Lauren Coleman | Teen Ink

Lauren Coleman

October 2, 2013
By RockyCho SILVER, Flower Mound, Texas
RockyCho SILVER, Flower Mound, Texas
5 articles 0 photos 0 comments

If you told me I would become a dance mom, I would not believe you, not even for a second. Somehow though, without my conscious state knowing, it happened. My family is one of those typical American families you meet in books and movies. Middle class, white, smart, athletic, and very well cultured. Us four children were bred to excel in and out of the classroom and on and off the lacrosse field. Until Laura Coleman came. I remember when my mom was swollen with her,every night, her and I would pray she was a girl. We are not a religious family, but Laura was our exception. When she arrived we cried. Now though, ten years later, sometimes I pray to send her back. Honestly, I love her. She’s the one that broke the cycle. My brothers and I followed in my father’s footsteps and chose to play lacrosse. Lauren chose to dance.

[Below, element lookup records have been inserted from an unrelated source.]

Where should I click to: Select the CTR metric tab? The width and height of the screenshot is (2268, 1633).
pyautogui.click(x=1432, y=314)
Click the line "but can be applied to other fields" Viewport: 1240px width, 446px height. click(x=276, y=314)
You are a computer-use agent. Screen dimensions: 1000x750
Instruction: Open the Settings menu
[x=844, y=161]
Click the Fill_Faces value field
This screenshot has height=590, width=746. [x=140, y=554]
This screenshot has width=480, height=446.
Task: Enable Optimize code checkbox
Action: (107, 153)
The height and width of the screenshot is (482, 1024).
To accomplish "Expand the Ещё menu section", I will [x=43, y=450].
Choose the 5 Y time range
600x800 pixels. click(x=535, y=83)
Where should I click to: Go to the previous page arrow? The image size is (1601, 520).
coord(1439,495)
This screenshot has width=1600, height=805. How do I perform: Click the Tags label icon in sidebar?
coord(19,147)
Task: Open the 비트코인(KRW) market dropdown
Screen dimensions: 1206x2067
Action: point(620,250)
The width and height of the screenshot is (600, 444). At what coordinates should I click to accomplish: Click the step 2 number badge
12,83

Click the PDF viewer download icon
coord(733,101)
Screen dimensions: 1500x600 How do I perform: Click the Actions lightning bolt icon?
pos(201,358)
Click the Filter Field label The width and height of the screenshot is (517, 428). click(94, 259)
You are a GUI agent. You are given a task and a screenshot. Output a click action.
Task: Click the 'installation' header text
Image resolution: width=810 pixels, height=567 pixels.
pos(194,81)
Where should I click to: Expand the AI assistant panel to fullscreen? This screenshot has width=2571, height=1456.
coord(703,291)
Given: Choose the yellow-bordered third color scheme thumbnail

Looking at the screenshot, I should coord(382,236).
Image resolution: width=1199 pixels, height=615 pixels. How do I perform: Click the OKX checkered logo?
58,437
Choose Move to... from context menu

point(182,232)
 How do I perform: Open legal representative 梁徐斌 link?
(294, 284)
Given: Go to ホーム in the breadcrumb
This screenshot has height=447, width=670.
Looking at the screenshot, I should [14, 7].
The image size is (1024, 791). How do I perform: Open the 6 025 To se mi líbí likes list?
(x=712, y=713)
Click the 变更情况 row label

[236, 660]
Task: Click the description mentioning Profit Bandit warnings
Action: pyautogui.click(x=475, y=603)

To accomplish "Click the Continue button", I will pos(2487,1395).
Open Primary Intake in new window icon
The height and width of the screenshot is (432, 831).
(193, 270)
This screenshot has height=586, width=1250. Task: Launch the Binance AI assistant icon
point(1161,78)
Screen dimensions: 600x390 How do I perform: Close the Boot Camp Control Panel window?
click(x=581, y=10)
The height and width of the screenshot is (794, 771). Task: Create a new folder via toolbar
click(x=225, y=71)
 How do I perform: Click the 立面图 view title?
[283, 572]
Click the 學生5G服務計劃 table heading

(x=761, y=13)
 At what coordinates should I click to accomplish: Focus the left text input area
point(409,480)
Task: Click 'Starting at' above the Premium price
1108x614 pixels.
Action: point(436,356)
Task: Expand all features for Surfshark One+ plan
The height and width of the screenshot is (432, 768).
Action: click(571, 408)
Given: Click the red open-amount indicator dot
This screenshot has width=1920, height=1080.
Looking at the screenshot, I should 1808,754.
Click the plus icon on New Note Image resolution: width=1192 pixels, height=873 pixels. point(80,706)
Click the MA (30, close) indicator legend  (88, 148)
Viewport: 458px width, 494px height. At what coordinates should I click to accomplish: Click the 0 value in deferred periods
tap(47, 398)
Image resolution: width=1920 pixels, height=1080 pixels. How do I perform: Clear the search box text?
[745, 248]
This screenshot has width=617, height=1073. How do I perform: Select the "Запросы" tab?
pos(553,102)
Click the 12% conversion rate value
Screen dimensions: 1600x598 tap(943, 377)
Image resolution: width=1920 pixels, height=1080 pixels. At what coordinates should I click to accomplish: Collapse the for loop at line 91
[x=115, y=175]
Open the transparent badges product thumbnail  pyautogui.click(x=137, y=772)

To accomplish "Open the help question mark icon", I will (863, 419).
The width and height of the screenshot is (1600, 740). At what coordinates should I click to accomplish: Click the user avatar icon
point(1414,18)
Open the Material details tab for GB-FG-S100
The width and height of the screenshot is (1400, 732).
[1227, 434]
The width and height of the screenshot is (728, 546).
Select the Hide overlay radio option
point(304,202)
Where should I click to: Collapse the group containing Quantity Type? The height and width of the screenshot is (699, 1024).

At first I didn’t understand why. Why would someone choose to wear minimal clothing, hair pulled up tight, and have feet that have been pounded on all day that look like crocodile feet. I knew she chose dance, and she would make the competitive team. I just didn’t understand what the big deal was. With lacrosse it’s always different. Always a different game, or a different practice. With dance you learn one routine and do it over and over and over. Until you learn the next similar dance, maybe with a different leap or turn thrown in there. My family was supportive, but we didn’t get it. My mom was a dancer, but times change along with people. She was strictly a lacrosse coach now.

She was good. She was great. And now, she’s amazing. I didn’t think my sister had it in her. I watched as Lauren grew, physically and mentally. She grew taller, leaner, and now she walks with fluid ease like walking is as easy as breathing. Leaping is just a small sigh, and turns are just a small, tired gasp in her day. Her struggle on double turns was transformed into a graceful triple in only a year. Her leaps are higher after every single jump she takes. Her back bend is now just a routined stretch.

I used to know what to say, but dancers also have their own lingo. We all know what a plie is, but what about an illusion or a plique. We still talk. A lot more now actually, but she’s smarter than me now, maybe only in dance, but she’s got her own new gang of sisters. They understand her language, where as I don’t.

She turned me into someone I never thought I would be, but it’s someone that I need to be. She’s opened a new door for our whole entire family. I took her to a competition once. Just me and her, and her other artificial sister, my best friend. It’s just like they describe them. Make-up everywhere, mom’s holding their lipstick stained coffee cups in one hand, girls walking with there nose turned up. However, they don’t tell you about the nerves, the sweat you and the dancer feels. Once they step on stage you are breathless, and as the dance progresses, they become breathless. They run out of air, as you slowly begin to fill your lungs as they come to a perfect finish. Every leap could be higher, and every turn could be sharper, but you worry about that when you get back into the studio. Right now you have to put on a brave face, and not show your stressed out emotions as they finish the dance.
I remember the first time I saw my sister in a new light. I watched her new solo this year. It was only her third practice, and she was already doing at least a minute of straight dancing. Going off of memory from a whole week before. Her sessions only lasting a grueling thirty minutes. She became amazing, and she’s my whole inspiration. If you asked me who would be my inspiration, it would be a ten year old girl who loves to dance. She’s not the best technically, but every performance she gives you have to smile. She’s the sassiest, curly haired girl I have ever met. I understand now. I don’t know how I didn’t before, but I see it. She has the same twinkle in her eyes when she dances as when I hold my lacrosse stick. We are similar, different, and all of the above. She’s my sister the dancer.